In that pre-Web age it was rare, but not unheard of, for the Internet to be used to be bring information in real time to people around the world.

 

It is now a very long time, in Internet years at least, since the mid-1980s but one could hardly tell when looking at the NBC Olympics Web site. If you go to the video page and ask to view the "full live streaming schedule" you get a quite pathetic and limited list of events. When I looked on Feb. 14, curling and hockey were the only sports listed. Wikipedia says that there are 14 sports and more than 80 events during the winter Olympic games.

 

Most of these events will not be shown on TV in the United States. The video is available since almost all of the events are being shown on TV or streamed over the Internet in other countries. It would not cost NBC all that much to stream the events it will not be covering on its shows. Such coverage, particularly of training and preliminary events, would increase interest in the finals, at least some of which NBC will be carrying. But that would make too much sense.

 

It sure looks like NBC is terrified of the Internet, and wants to have as little to do with it as the broadcaster can possibly get away with. Sadly, this is not an unusual reaction in the content business.

 

NBC further cripples the few things it does stream by requiring people to prove that they subscribe to NBC "partners." I have no idea why NBC feels that it is important to make it harder for people to watch its coverage, and one assumes, the ads shown during the shows.

 

For what it's worth, I think NBC would get a lot of extra viewers if it simultaneously streamed its regular coverage without the incessant babble of announcers.
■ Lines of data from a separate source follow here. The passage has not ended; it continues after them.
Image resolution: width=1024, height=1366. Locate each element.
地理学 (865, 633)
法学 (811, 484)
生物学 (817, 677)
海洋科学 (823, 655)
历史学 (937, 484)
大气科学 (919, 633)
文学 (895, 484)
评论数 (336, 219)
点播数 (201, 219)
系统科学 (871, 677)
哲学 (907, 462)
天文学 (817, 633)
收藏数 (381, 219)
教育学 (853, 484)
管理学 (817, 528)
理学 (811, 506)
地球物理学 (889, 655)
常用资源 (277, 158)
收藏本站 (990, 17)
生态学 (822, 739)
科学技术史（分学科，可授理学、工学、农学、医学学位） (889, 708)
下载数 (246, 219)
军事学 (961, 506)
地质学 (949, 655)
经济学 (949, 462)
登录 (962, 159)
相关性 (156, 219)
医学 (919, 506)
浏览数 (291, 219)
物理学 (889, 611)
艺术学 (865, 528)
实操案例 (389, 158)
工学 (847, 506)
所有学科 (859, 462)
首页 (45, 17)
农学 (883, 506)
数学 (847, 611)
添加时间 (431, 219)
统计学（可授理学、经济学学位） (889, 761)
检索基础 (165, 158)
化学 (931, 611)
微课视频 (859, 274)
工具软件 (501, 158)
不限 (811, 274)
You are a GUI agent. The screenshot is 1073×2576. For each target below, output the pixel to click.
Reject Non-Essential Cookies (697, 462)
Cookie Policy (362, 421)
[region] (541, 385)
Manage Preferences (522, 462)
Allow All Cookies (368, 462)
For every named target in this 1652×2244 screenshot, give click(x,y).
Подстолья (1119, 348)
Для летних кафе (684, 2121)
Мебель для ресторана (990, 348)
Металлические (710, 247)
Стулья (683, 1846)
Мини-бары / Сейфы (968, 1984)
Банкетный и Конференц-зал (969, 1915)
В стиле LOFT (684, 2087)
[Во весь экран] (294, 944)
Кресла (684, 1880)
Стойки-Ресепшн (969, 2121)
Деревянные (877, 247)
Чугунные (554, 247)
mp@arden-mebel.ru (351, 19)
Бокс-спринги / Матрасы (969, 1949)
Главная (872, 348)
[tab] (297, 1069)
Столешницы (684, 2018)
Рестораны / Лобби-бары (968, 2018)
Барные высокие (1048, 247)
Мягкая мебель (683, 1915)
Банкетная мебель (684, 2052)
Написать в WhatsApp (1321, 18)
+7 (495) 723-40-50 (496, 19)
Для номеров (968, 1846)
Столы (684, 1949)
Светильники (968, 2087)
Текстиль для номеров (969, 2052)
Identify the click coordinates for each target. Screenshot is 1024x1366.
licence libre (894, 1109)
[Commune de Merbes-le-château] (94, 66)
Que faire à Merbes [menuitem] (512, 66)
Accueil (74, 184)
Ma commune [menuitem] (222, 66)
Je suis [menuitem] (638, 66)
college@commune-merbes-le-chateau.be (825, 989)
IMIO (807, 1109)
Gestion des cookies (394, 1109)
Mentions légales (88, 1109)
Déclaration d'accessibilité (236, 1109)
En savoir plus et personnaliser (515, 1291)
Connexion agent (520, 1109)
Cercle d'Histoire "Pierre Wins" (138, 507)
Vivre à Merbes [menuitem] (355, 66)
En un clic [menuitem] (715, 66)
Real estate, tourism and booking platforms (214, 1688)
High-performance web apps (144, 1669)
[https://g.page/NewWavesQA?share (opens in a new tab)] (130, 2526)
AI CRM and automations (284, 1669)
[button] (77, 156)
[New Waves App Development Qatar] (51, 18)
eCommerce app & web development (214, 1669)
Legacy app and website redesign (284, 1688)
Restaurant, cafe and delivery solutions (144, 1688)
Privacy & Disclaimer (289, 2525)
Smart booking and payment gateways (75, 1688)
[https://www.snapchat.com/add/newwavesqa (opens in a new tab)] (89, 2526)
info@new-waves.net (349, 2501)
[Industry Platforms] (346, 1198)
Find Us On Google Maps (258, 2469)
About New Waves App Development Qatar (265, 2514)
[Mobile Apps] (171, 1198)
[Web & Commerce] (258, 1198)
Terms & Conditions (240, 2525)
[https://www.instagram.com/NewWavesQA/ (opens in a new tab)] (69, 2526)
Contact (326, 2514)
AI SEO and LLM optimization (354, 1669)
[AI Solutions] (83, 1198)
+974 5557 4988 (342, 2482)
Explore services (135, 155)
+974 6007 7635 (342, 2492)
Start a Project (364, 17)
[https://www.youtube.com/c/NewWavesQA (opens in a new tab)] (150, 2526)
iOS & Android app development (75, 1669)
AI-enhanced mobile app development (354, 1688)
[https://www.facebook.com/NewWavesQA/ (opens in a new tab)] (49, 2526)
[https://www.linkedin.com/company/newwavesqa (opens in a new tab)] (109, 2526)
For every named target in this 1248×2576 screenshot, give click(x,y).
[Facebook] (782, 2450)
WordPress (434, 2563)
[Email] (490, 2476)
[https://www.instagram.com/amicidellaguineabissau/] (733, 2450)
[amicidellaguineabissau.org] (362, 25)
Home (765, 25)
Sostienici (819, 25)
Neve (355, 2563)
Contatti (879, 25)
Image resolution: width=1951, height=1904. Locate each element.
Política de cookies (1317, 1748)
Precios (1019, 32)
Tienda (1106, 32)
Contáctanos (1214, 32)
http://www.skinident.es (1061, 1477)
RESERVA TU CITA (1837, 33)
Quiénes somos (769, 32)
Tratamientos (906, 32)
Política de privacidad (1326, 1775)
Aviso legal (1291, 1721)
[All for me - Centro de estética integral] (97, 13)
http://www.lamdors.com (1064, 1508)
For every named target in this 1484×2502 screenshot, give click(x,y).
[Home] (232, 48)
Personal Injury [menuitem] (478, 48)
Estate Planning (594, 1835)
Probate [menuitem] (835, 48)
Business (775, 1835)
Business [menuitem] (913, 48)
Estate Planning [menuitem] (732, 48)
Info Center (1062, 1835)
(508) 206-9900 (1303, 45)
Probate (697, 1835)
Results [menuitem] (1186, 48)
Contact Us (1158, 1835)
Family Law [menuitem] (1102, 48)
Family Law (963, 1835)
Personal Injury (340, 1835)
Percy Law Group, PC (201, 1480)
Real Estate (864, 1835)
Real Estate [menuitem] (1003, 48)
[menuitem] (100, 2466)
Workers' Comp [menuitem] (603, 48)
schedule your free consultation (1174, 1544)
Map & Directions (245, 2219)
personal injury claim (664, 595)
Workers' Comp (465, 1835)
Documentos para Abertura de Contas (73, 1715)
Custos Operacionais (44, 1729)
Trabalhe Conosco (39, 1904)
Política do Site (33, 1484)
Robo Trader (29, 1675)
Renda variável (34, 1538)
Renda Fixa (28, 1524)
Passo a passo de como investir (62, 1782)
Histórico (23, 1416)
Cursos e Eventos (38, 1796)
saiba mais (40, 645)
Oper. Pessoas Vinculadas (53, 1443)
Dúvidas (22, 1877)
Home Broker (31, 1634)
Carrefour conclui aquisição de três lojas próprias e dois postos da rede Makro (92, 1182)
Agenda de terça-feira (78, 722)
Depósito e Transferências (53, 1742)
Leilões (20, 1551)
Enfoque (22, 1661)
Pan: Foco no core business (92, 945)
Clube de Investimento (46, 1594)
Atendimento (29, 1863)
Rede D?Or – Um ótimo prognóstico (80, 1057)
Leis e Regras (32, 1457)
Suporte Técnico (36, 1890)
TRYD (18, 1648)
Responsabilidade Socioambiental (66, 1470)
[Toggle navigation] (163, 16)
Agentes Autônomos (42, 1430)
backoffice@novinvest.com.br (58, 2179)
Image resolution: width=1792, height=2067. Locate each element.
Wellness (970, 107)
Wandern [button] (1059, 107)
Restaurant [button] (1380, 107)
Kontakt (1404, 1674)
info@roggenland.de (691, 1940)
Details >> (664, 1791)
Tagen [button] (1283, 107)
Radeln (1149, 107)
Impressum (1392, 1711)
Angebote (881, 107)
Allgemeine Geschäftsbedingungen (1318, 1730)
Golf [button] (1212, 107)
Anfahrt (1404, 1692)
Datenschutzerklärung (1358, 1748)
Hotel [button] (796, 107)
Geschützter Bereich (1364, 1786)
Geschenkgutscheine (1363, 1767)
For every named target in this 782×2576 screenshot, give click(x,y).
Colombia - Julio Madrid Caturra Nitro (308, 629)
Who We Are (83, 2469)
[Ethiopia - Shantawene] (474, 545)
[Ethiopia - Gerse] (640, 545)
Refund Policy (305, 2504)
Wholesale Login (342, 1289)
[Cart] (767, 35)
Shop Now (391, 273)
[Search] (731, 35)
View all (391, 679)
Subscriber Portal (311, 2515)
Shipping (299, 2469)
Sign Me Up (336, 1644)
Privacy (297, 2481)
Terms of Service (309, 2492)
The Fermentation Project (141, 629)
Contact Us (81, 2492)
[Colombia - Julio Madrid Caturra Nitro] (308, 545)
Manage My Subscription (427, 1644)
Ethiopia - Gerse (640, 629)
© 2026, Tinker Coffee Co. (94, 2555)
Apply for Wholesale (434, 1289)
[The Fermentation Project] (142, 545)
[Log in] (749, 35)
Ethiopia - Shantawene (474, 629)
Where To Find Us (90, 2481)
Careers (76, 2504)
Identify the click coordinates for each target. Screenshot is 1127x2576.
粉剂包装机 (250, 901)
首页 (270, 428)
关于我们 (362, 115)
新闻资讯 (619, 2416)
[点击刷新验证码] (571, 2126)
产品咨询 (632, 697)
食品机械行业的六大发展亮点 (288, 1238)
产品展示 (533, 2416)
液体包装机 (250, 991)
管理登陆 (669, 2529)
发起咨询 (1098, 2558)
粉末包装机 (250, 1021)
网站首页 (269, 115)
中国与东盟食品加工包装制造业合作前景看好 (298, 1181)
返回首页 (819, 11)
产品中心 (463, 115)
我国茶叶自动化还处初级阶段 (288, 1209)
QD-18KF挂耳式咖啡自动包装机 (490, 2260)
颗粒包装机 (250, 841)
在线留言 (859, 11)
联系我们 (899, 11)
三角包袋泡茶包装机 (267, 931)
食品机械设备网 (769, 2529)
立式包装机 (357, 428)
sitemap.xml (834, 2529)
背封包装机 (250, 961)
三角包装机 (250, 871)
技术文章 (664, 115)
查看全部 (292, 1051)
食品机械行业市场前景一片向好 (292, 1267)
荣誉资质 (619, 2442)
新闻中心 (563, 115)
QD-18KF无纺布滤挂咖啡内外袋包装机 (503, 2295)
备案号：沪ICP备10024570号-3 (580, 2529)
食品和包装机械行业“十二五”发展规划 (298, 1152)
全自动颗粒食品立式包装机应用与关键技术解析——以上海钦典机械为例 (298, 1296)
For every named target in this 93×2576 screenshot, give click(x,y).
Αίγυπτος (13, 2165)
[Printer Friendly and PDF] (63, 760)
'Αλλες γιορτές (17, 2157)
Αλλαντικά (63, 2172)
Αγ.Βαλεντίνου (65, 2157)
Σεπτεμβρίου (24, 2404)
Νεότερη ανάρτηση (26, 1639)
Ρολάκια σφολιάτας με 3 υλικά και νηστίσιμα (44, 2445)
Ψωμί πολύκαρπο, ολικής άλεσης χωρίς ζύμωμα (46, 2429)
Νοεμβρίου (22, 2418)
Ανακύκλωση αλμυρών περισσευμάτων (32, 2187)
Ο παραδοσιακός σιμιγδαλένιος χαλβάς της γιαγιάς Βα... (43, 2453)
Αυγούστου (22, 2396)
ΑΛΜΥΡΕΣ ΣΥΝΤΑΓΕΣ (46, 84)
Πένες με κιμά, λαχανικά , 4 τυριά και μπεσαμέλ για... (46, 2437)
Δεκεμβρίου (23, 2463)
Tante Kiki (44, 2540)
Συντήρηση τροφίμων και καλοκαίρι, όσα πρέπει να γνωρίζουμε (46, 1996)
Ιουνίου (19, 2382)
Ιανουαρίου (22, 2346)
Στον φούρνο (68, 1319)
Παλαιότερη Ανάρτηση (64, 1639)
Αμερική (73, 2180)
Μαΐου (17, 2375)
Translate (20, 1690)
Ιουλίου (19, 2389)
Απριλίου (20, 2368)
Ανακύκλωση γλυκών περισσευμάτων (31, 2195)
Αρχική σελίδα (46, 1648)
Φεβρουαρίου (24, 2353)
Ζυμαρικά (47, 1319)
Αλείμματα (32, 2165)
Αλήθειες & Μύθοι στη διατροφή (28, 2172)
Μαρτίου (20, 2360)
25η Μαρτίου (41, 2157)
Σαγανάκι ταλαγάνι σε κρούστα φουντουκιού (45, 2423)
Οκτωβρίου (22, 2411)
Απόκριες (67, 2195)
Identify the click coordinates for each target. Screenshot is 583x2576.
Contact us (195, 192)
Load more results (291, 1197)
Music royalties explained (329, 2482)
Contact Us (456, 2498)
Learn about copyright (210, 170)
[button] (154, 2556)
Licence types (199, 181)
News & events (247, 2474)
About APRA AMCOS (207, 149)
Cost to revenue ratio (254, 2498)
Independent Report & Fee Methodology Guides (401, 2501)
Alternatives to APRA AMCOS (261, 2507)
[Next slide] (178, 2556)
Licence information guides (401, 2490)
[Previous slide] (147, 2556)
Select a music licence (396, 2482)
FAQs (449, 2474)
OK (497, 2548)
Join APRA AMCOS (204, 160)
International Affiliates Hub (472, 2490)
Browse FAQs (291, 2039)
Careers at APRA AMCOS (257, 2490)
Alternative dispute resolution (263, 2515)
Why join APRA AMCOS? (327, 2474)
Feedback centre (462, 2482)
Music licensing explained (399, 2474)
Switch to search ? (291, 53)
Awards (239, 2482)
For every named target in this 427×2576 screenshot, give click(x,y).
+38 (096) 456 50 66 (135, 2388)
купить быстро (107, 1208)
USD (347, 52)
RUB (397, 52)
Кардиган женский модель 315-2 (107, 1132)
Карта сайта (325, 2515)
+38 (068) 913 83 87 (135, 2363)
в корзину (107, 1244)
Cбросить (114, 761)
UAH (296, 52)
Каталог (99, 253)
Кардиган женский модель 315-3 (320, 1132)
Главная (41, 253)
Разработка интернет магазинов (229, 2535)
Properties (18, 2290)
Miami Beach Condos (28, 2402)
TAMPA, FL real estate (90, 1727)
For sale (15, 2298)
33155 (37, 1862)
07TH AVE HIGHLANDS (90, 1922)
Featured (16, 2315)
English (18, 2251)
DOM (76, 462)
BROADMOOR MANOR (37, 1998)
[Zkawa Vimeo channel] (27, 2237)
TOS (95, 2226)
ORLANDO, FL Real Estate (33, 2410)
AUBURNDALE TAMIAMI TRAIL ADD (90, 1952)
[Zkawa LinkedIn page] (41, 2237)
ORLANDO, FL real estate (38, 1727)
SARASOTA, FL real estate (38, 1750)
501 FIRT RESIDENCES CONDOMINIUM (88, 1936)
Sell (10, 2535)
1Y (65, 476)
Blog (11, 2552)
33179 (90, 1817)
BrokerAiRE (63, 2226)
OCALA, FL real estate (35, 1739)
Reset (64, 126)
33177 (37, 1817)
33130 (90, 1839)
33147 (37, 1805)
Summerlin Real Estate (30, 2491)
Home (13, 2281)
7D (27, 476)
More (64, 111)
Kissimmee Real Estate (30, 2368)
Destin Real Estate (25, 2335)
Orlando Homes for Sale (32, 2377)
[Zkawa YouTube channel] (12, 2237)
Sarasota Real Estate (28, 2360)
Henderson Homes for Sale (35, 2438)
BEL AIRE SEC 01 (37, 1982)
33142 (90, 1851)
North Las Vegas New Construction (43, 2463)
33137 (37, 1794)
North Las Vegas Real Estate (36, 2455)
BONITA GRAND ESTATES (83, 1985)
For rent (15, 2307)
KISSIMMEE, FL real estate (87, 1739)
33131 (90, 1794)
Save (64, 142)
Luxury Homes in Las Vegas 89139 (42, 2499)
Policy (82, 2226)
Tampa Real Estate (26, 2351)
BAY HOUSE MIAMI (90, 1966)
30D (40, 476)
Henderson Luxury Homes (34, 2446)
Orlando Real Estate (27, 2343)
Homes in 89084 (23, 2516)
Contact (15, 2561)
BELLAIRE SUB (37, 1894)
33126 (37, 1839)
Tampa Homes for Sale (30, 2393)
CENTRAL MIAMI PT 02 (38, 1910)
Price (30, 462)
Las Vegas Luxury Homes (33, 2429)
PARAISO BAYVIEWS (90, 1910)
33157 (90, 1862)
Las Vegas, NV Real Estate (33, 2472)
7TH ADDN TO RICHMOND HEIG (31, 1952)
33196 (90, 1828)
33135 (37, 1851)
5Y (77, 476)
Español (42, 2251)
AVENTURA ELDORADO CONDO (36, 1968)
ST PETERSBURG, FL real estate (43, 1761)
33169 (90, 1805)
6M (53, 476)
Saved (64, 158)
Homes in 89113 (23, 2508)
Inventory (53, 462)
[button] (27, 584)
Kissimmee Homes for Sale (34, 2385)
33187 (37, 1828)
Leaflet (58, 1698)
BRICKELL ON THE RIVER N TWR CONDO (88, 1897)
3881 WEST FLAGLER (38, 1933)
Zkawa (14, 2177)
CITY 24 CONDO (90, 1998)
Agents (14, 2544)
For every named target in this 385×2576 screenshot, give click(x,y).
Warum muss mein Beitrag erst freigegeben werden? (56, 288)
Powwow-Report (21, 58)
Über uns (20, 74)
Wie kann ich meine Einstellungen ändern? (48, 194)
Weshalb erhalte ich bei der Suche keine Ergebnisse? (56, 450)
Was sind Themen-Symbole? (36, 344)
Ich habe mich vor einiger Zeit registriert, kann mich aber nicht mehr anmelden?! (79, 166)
I, for one, would have liked to have seen the opening ceremony the way the organizers put it on without the chauvinistic verbal diarrhea that was the soundtrack on NBC. I wound up watching it with the sound off.

 

Maybe next time there will be someone at NBC who was raised in the Internet age and understands that the Internet is here to stay and can be a useful tool. But I'm not holding my breath.

 

Disclaimer: I hope that neither the law nor business school teach the techniques of verbal diarrhea practiced so well by the NBC commentators and I've not heard that the NBC commentators learned their trade at Harvard, so the above TV (and non-Internet) review is mine alone.